# Problem requirements:
Gather each line below that contains the word "button" and copy it out in full. Case counts.

(Saved data entries)
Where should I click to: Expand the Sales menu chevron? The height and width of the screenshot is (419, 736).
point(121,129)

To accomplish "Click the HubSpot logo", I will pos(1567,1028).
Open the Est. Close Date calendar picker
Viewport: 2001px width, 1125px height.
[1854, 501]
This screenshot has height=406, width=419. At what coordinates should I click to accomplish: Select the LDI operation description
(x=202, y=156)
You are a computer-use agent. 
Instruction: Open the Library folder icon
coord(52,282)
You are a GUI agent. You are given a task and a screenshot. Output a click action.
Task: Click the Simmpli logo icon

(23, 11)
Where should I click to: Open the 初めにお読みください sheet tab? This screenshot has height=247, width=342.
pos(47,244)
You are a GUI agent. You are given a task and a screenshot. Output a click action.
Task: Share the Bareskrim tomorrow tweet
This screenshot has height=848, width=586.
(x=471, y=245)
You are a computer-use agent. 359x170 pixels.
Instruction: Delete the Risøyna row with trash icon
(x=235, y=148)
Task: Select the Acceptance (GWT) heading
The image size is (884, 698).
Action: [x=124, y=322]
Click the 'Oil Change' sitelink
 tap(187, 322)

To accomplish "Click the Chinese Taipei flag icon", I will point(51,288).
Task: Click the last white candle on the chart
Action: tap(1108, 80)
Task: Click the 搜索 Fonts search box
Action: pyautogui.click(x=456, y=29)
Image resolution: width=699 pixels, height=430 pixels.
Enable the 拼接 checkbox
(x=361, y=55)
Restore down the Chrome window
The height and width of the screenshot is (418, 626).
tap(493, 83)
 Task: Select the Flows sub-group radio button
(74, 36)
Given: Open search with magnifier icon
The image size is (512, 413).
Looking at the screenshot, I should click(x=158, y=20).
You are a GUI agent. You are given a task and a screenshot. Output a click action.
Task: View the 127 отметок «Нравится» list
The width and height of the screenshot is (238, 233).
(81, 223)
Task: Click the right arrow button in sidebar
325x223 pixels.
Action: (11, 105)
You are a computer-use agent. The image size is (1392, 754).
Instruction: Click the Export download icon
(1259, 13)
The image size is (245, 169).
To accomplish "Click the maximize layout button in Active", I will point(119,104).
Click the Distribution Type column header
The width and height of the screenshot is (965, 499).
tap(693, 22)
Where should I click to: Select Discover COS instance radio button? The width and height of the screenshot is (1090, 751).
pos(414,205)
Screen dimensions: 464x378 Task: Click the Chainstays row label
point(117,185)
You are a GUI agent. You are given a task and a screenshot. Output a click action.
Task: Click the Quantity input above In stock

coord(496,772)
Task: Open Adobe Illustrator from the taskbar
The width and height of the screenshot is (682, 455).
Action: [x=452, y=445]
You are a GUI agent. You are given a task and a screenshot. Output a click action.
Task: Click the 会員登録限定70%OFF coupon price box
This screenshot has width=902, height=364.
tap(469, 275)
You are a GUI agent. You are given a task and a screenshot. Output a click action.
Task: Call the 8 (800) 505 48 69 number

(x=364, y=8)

# Right answer:
 Task: Select the Flows sub-group radio button
Task: Click the right arrow button in sidebar
To accomplish "Click the maximize layout button in Active", I will point(119,104).
Where should I click to: Select Discover COS instance radio button? The width and height of the screenshot is (1090, 751).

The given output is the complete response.